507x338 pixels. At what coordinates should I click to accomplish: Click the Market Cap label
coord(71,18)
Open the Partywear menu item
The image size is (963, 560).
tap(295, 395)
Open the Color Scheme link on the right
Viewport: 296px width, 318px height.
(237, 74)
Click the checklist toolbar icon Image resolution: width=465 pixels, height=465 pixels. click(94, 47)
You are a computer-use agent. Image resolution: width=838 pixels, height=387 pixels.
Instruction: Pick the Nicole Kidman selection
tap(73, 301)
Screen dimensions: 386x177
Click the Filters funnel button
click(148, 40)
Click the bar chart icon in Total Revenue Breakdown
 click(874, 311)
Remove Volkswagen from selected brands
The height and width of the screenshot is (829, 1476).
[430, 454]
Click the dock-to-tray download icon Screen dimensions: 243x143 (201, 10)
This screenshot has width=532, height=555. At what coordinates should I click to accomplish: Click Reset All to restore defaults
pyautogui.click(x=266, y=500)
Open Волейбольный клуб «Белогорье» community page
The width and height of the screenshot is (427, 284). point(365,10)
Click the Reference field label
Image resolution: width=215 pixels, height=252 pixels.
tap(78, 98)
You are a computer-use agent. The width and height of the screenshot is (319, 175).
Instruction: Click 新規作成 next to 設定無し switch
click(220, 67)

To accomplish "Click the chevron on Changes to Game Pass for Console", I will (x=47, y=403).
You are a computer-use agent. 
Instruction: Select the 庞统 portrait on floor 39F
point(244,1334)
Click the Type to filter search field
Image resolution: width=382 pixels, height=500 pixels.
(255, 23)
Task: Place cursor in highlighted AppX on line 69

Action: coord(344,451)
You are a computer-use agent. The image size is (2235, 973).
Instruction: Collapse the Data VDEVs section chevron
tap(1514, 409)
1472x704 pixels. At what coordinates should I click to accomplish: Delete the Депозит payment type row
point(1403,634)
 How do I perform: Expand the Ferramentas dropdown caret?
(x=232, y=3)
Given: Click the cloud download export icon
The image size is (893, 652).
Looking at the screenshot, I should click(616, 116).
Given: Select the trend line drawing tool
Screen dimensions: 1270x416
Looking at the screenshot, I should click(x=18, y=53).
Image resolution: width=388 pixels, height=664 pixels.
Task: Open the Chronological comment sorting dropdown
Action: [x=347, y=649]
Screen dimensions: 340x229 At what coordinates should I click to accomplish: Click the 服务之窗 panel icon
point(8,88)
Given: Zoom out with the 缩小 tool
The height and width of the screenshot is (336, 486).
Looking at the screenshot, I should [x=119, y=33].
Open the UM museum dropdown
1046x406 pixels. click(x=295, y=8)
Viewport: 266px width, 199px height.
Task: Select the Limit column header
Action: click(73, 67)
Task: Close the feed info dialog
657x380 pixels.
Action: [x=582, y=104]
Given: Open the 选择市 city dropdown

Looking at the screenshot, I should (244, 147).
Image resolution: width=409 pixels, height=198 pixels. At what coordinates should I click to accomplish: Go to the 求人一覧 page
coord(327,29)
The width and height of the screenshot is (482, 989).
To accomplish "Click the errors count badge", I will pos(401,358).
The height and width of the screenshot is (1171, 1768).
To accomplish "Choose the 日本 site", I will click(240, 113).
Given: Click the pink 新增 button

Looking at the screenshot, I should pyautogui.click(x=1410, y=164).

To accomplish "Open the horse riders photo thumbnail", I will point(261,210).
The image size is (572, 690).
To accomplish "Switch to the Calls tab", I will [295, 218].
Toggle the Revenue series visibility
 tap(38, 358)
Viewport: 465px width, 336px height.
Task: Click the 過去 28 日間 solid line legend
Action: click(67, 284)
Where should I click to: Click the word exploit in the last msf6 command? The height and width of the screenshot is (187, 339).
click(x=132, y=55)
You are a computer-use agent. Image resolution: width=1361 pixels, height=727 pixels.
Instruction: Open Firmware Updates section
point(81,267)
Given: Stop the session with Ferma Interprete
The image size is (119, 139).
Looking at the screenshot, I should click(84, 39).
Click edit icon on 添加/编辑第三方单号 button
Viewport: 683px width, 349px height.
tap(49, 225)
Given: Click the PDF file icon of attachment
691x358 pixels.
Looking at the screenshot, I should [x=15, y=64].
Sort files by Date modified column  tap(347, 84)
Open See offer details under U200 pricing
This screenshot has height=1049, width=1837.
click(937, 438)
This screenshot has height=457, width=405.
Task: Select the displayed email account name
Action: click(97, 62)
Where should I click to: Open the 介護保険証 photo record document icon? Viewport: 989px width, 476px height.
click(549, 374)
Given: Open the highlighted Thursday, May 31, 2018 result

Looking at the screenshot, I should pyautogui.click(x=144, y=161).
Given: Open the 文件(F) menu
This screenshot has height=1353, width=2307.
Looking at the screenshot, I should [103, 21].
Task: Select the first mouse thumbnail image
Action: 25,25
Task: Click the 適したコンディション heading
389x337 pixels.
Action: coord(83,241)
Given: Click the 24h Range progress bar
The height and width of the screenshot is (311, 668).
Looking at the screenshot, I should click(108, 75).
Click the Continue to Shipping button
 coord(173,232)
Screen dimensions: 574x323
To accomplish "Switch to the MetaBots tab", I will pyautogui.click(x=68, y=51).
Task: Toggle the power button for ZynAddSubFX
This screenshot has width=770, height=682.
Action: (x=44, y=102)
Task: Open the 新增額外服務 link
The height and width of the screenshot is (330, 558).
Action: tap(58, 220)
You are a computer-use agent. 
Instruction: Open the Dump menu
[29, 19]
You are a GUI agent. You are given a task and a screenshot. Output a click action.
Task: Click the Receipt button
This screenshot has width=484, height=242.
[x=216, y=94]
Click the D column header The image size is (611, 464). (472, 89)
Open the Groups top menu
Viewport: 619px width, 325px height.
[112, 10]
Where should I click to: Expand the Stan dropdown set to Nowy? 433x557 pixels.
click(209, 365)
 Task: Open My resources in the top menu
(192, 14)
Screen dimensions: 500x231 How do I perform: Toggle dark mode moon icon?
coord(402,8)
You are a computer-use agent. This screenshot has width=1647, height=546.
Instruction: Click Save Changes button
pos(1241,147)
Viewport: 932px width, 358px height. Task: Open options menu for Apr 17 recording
########################################
Rewrite all the entries above as a numbered list, one line per item, leaving out any blank lines.

1. 507x338 pixels. At what coordinates should I click to accomplish: Click the Market Cap label
2. coord(71,18)
3. Open the Partywear menu item
4. The image size is (963, 560).
5. tap(295, 395)
6. Open the Color Scheme link on the right
7. Viewport: 296px width, 318px height.
8. (237, 74)
9. Click the checklist toolbar icon Image resolution: width=465 pixels, height=465 pixels. click(94, 47)
10. You are a computer-use agent. Image resolution: width=838 pixels, height=387 pixels.
11. Instruction: Pick the Nicole Kidman selection
12. tap(73, 301)
13. Screen dimensions: 386x177
14. Click the Filters funnel button
15. click(148, 40)
16. Click the bar chart icon in Total Revenue Breakdown
17.  click(874, 311)
18. Remove Volkswagen from selected brands
19. The height and width of the screenshot is (829, 1476).
20. [430, 454]
21. Click the dock-to-tray download icon Screen dimensions: 243x143 (201, 10)
22. This screenshot has width=532, height=555. At what coordinates should I click to accomplish: Click Reset All to restore defaults
23. pyautogui.click(x=266, y=500)
24. Open Волейбольный клуб «Белогорье» community page
25. The width and height of the screenshot is (427, 284). point(365,10)
26. Click the Reference field label
27. Image resolution: width=215 pixels, height=252 pixels.
28. tap(78, 98)
29. You are a computer-use agent. The width and height of the screenshot is (319, 175).
30. Instruction: Click 新規作成 next to 設定無し switch
31. click(220, 67)
32. To accomplish "Click the chevron on Changes to Game Pass for Console", I will (x=47, y=403).
33. You are a computer-use agent. 
34. Instruction: Select the 庞统 portrait on floor 39F
35. point(244,1334)
36. Click the Type to filter search field
37. Image resolution: width=382 pixels, height=500 pixels.
38. (255, 23)
39. Task: Place cursor in highlighted AppX on line 69
40. Action: coord(344,451)
41. You are a computer-use agent. The image size is (2235, 973).
42. Instruction: Collapse the Data VDEVs section chevron
43. tap(1514, 409)
44. 1472x704 pixels. At what coordinates should I click to accomplish: Delete the Депозит payment type row
45. point(1403,634)
46.  How do I perform: Expand the Ferramentas dropdown caret?
47. (x=232, y=3)
48. Given: Click the cloud download export icon
49. The image size is (893, 652).
50. Looking at the screenshot, I should click(616, 116).
51. Given: Select the trend line drawing tool
52. Screen dimensions: 1270x416
53. Looking at the screenshot, I should click(x=18, y=53).
54. Image resolution: width=388 pixels, height=664 pixels.
55. Task: Open the Chronological comment sorting dropdown
56. Action: [x=347, y=649]
57. Screen dimensions: 340x229 At what coordinates should I click to accomplish: Click the 服务之窗 panel icon
58. point(8,88)
59. Given: Zoom out with the 缩小 tool
60. The height and width of the screenshot is (336, 486).
61. Looking at the screenshot, I should [x=119, y=33].
62. Open the UM museum dropdown
63. 1046x406 pixels. click(x=295, y=8)
64. Viewport: 266px width, 199px height.
65. Task: Select the Limit column header
66. Action: click(73, 67)
67. Task: Close the feed info dialog
68. 657x380 pixels.
69. Action: [x=582, y=104]
70. Given: Open the 选择市 city dropdown
71. Looking at the screenshot, I should (244, 147).
72. Image resolution: width=409 pixels, height=198 pixels. At what coordinates should I click to accomplish: Go to the 求人一覧 page
73. coord(327,29)
74. The width and height of the screenshot is (482, 989).
75. To accomplish "Click the errors count badge", I will pos(401,358).
76. The height and width of the screenshot is (1171, 1768).
77. To accomplish "Choose the 日本 site", I will click(240, 113).
78. Given: Click the pink 新增 button
79. Looking at the screenshot, I should pyautogui.click(x=1410, y=164).
80. To accomplish "Open the horse riders photo thumbnail", I will point(261,210).
81. The image size is (572, 690).
82. To accomplish "Switch to the Calls tab", I will [295, 218].
83. Toggle the Revenue series visibility
84.  tap(38, 358)
85. Viewport: 465px width, 336px height.
86. Task: Click the 過去 28 日間 solid line legend
87. Action: click(67, 284)
88. Where should I click to: Click the word exploit in the last msf6 command? The height and width of the screenshot is (187, 339).
89. click(x=132, y=55)
90. You are a computer-use agent. Image resolution: width=1361 pixels, height=727 pixels.
91. Instruction: Open Firmware Updates section
92. point(81,267)
93. Given: Stop the session with Ferma Interprete
94. The image size is (119, 139).
95. Looking at the screenshot, I should click(84, 39).
96. Click edit icon on 添加/编辑第三方单号 button
97. Viewport: 683px width, 349px height.
98. tap(49, 225)
99. Given: Click the PDF file icon of attachment
100. 691x358 pixels.
101. Looking at the screenshot, I should [x=15, y=64].
102. Sort files by Date modified column  tap(347, 84)
103. Open See offer details under U200 pricing
104. This screenshot has height=1049, width=1837.
105. click(937, 438)
106. This screenshot has height=457, width=405.
107. Task: Select the displayed email account name
108. Action: click(97, 62)
109. Where should I click to: Open the 介護保険証 photo record document icon? Viewport: 989px width, 476px height.
110. click(549, 374)
111. Given: Open the highlighted Thursday, May 31, 2018 result
112. Looking at the screenshot, I should pyautogui.click(x=144, y=161).
113. Given: Open the 文件(F) menu
114. This screenshot has height=1353, width=2307.
115. Looking at the screenshot, I should [103, 21].
116. Task: Select the first mouse thumbnail image
117. Action: 25,25
118. Task: Click the 適したコンディション heading
119. 389x337 pixels.
120. Action: coord(83,241)
121. Given: Click the 24h Range progress bar
122. The height and width of the screenshot is (311, 668).
123. Looking at the screenshot, I should click(108, 75).
124. Click the Continue to Shipping button
125.  coord(173,232)
126. Screen dimensions: 574x323
127. To accomplish "Switch to the MetaBots tab", I will pyautogui.click(x=68, y=51).
128. Task: Toggle the power button for ZynAddSubFX
129. This screenshot has width=770, height=682.
130. Action: (x=44, y=102)
131. Task: Open the 新增額外服務 link
132. The height and width of the screenshot is (330, 558).
133. Action: tap(58, 220)
134. You are a computer-use agent. 
135. Instruction: Open the Dump menu
136. [29, 19]
137. You are a GUI agent. You are given a task and a screenshot. Output a click action.
138. Task: Click the Receipt button
139. This screenshot has width=484, height=242.
140. [x=216, y=94]
141. Click the D column header The image size is (611, 464). (472, 89)
142. Open the Groups top menu
143. Viewport: 619px width, 325px height.
144. [112, 10]
145. Where should I click to: Expand the Stan dropdown set to Nowy? 433x557 pixels.
146. click(209, 365)
147.  Task: Open My resources in the top menu
148. (192, 14)
149. Screen dimensions: 500x231 How do I perform: Toggle dark mode moon icon?
150. coord(402,8)
151. You are a computer-use agent. This screenshot has width=1647, height=546.
152. Instruction: Click Save Changes button
153. pos(1241,147)
154. Viewport: 932px width, 358px height. Task: Open options menu for Apr 17 recording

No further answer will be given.